• What to do: Nothing in the records below should be altered in the copy, although the pictures must be left out.

++++++

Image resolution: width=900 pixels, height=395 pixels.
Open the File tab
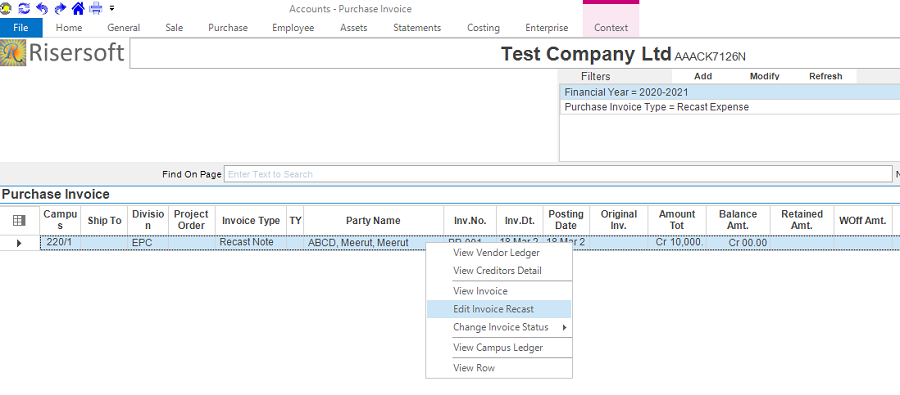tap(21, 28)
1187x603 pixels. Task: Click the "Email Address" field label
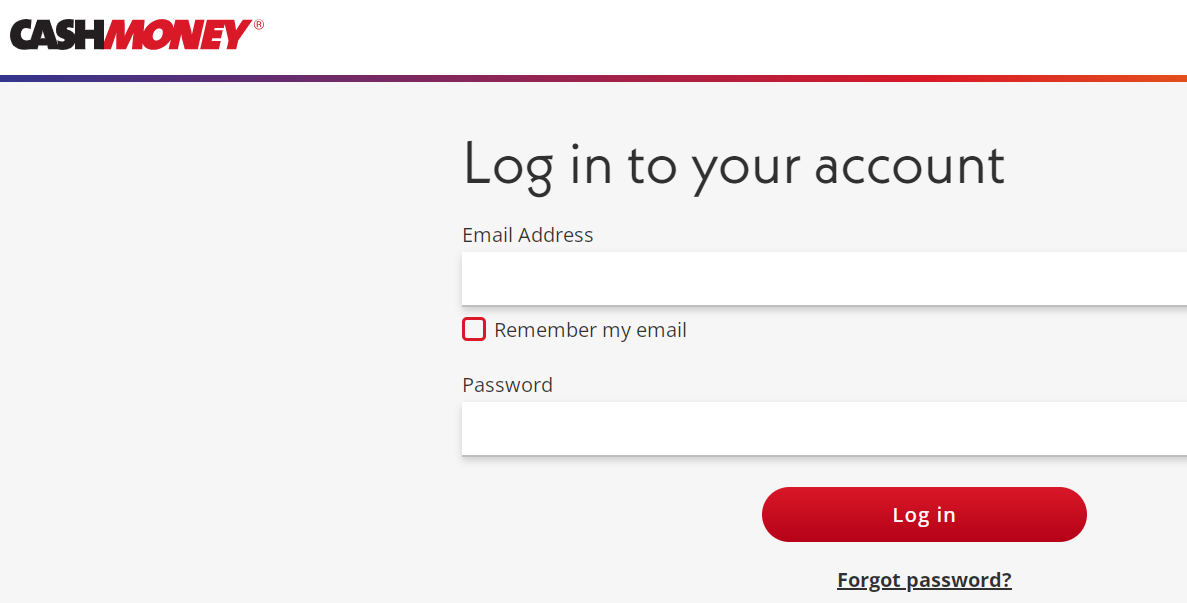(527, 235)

++++++

• Solution for this task:
Image resolution: width=900 pixels, height=395 pixels.
Open the File tab
tap(21, 28)
1187x603 pixels. Task: Click the "Email Address" field label
(527, 235)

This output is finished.